Skip to content

Raw test framework

The unit tests for the raw layer verify validation and quarantine behavior. For this, the enriched framework has been adapted to focus on inserts and validation. As with the changes made to the enriched layer, we make sure all IO is done in the run_table.py file. This simplifies the arguments we pass to the run files, and makes it more in line with the enriched layer.

Raw unit test framework

The steps are straightforward if you are familiar with the enriched framework. The main change to the framework is that instead of testing business logic for transformations, we test validation logic. Specifically, we test whether our validator functions work on our data as intended. Valid rows pass and are stored to the table, while invalid rows get rejected and are stored to the quarantine table. To facilitate this, a change was made to the mock data lake. In the enriched framework we capture the DataFrame that gets upserted, but since the raw layer often produces two distinct tables--one for valid results and one for quarantined results--we capture both these DataFrames.

Step 1: Create Test Data

# biocloudcore/raw/nanopore/tests/data/test_amplicons_data.py
import datetime

FIXED_TEST_TIMESTAMP = datetime.datetime(1989, 11, 9)

AMPLICONS_LANDING_ZONE = [
    {
        "id": "A-01d2fa566f49ee0b",
        "marker": "COI-5P",
        "name": "RMNH.5238070",
        # ... all source fields
    },
]

EXPECTED_OUTPUT = [
    {
        "id": "A-01d2fa566f49ee0b",
        "marker": "COI-5P",
        "name": "RMNH.5238070",
        # Source fields + timestamps
        "inserted_ts_utc": FIXED_TEST_TIMESTAMP,
        "updated_ts_utc": FIXED_TEST_TIMESTAMP,
    },
]

Step 2: Write Tests

# biocloudcore/raw/nanopore/tests/test_amplicons.py
@pytest.mark.unit
@pytest.mark.patch_module("biocloudcore.raw.nanopore.amplicons")
@pytest.mark.fixed_timestamp(data.FIXED_TEST_TIMESTAMP)
def test_amplicons_happy_path(raw_test_mocks, spark, mock_data_lake, test_data):
    """Test normal amplicons processing with valid input data."""
    Amplicons(...).run(landing_zone_amplicons=test_data.landing_zone_amplicons.df)

    assert_test_output(
        spark=spark,
        actual=raw_test_mocks.raw_df,  # Valid records
        expected=data.EXPECTED_OUTPUT,
        schema=test_data.amplicons.schema,
    )


@pytest.mark.unit
@pytest.mark.patch_module("biocloudcore.raw.nanopore.amplicons")
@pytest.mark.fixed_timestamp(data.FIXED_TEST_TIMESTAMP)
def test_amplicons_with_invalid_registration_number(raw_test_mocks, spark, mock_data_lake, test_data):
    """Test amplicons quarantine processing with invalid input data."""
    invalid_record = override(
        data.AMPLICONS_LANDING_ZONE[0],
        marker="INVALID_REGISTRATION_NUMBER",  # Not in the allowed list
    )
    invalid_df = spark.createDataFrame([invalid_record], test_data.landing_zone_amplicons.schema)

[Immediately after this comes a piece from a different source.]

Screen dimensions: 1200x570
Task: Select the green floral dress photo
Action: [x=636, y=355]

    Amplicons(...).run(landing_zone_amplicons=invalid_df)

    # Verify quarantine behavior
    assert raw_test_mocks.raw_df.count() == 0, "Expected 0 valid records in raw"
    assert raw_test_mocks.quarantine_df.count() == 1, "Expected 1 invalid record in quarantine"

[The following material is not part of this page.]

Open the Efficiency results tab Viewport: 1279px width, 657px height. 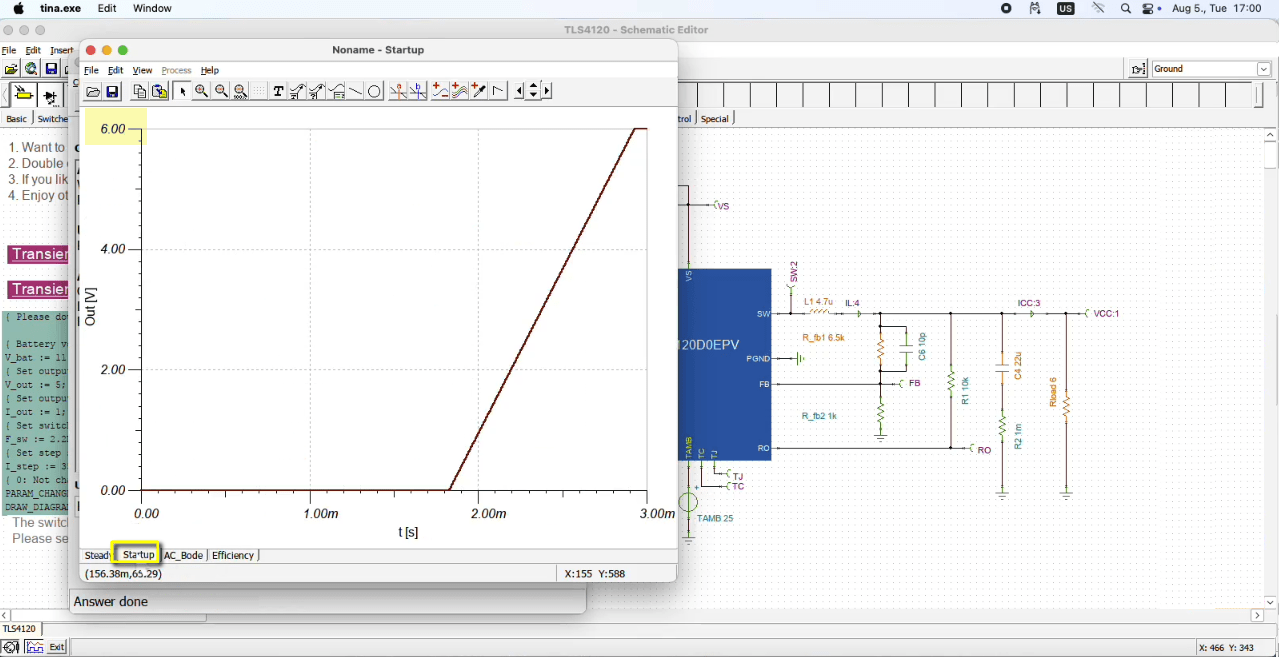(232, 555)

    quarantined = raw_test_mocks.quarantine_df.collect()[0]
    assert quarantined.rejection_reason == "Invalid registration number", "Should have a rejection reason"
    assert quarantined.is_resolved == False, "Should be unresolved"


@pytest.mark.unit
@pytest.mark.patch_module("biocloudcore.raw.nanopore.amplicons")
@pytest.mark.fixed_timestamp(data.FIXED_TEST_TIMESTAMP)
def test_amplicons_with_empty_input(raw_test_mocks, spark, mock_data_lake, test_data):
    """Test handling of completely empty raw input.

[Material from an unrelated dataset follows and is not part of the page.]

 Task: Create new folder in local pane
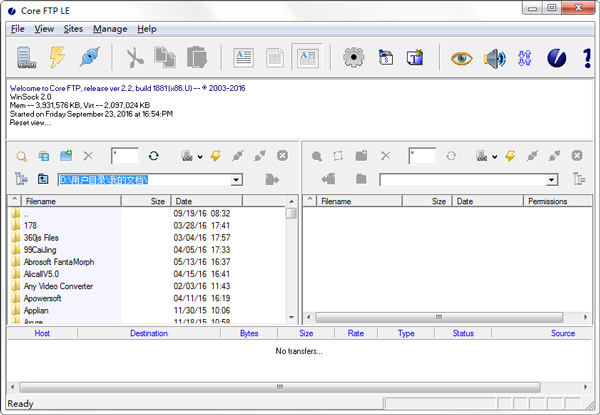(x=66, y=156)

    This verifies the pipeline doesn't process empty input, as the validator rejects it.
    """
    empty_landing_zone = spark.createDataFrame([], test_data.landing_zone_amplicons.schema)

    Amplicons(
        spark=spark,
        data_lake=mock_data_lake,
        data_contract=test_data.amplicons.contract,
        source="nanopore",
        table_name="amplicons",
        layer="raw",
    ).run(landing_zone_amplicons=empty_landing_zone)

    assert raw_test_mocks.mock_upsert.call_count == 0, "No upsert should occur for empty input"

What raw tests verify:

  • ✅ Valid data passes through to raw table
  • ✅ Invalid data goes to quarantine table
  • ✅ Rejection reasons are set correctly
  • ✅ Insert happens as expected

Key differences from enriched:

  • Uses raw_test_mocks instead of enriched_test_mocks
  • Can also access raw_df and quarantine_df properties
  • Focuses on insert and validation rules, not transformations or lookups
  • No primary key generation (uses source IDs)